BRISTOL, TN (WJHL) – King University announced its plans to make some program changes for the next academic and to close its Nashville campus.
It will temporarily suspend admissions to its Traditional Bachelor of Science Nursing program for the next academic year.
The Presbyterian-affiliated school says it will help student at the Nashville campus develop a plan for completion.
The university was founded in 1867 as King College. The campus in Nashville opened in 2014.
King says the changes are the result of a months-long review and were approved by the Board of Trustees at it fall meeting last week.
The following is a statement from King University:
For the 2017-18 academic year, the University will temporarily suspend admissions to its Traditional Bachelor of Science in Nursing (BSN) program. In addition, the University plans to close its Nashville campus in 2017, although the exact timing will be dependent upon specific arrangements with students to ensure completion of their academic programs.
The Traditional BSN program has been the focus of an internal assessment directed by King’s president in August to evaluate all aspects of the program, including curriculum, staffing and support resources. Since 2000, King University’s School of Nursing has been known for quality, as evidenced by the significant number of nursing students who are recruited for key positions prior to graduation.
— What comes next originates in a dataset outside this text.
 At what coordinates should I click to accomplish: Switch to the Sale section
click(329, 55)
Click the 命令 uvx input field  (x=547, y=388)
“King University’s commitment to its students includes ongoing program evaluations, and our declining first-time pass rate on the National Council Licensure Examination for registered nurses, as well as our own preliminary findings, suggest room for improvement in our Traditional BSN program curriculum and instruction,” said King University President Alexander Whitaker. “King University is committed to our current and future students, and we owe it to them, as well as to our alumni, to ensure the program reflects the excellence that is expected from all of King’s academic offerings. We have put in place corrective measures to address the problems we have identified and are confident they will be effective.”
Students currently enrolled in the Traditional BSN program and other nursing programs will not be affected by the decision, and may continue to pursue their degrees under existing curriculum requirements. In addition, BSN graduates will remain eligible to take the NCLEX. All King nursing programs remain fully accredited.
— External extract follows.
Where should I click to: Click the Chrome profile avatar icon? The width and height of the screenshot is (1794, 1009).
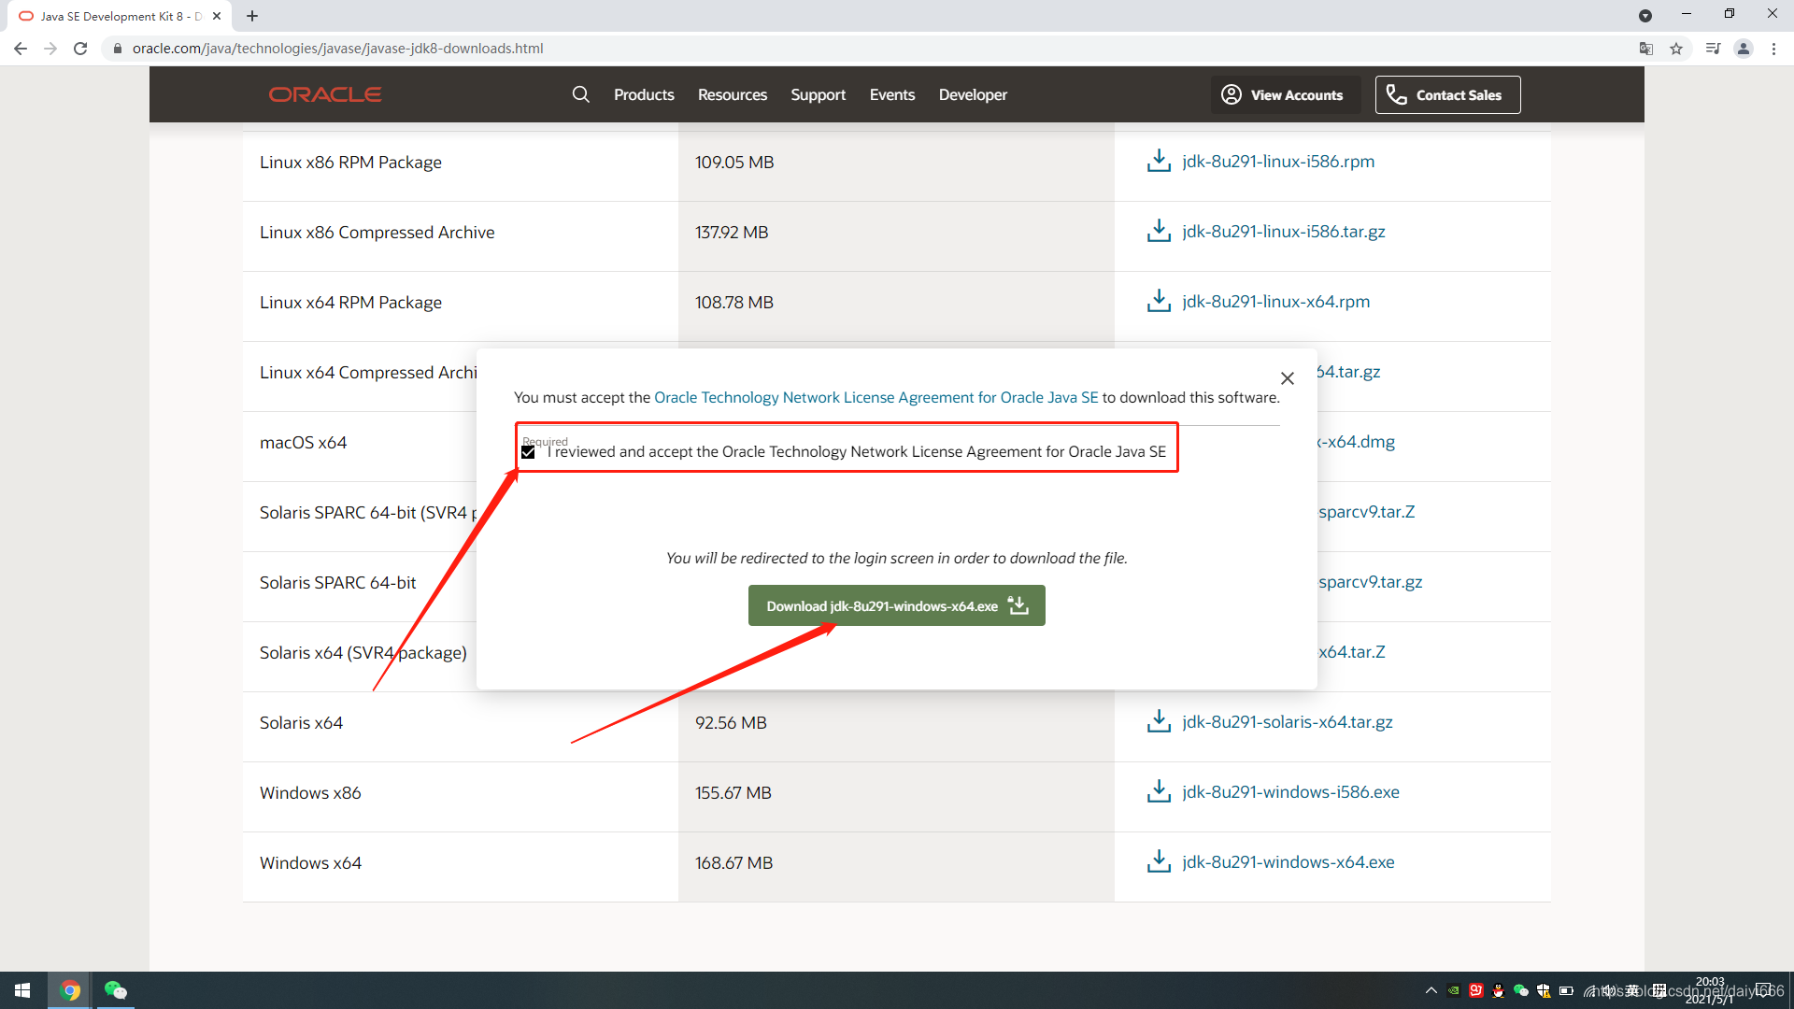[x=1743, y=49]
The Board also accepted Whitaker’s recommendation to close King’s Nashville-area campus in Franklin. The campus, which opened in 2014, offers baccalaureate- and master’s-level programs through King’s Graduate and Professional Studies (GPS) program, which is specifically designed for adult learners.
“Our campus in the Nashville area has provided increased educational opportunities for residents there, giving them another choice when seeking a quality program for their return to school,” Whitaker said. “But the realities of that market and the costs associated with the campus compel us to refocus our energies where King has its traditional, time-tested strengths. The closure will enable us to reallocate resources to better fulfill our mission. This includes making much-needed enhancements at our flagship campus in Bristol and improving programs to better prepare King graduates for success in their chosen professions.”
King University staff will work with affected students at the Nashville campus to develop a personalized plan to help make their transition to alternative programs as seamless as possible.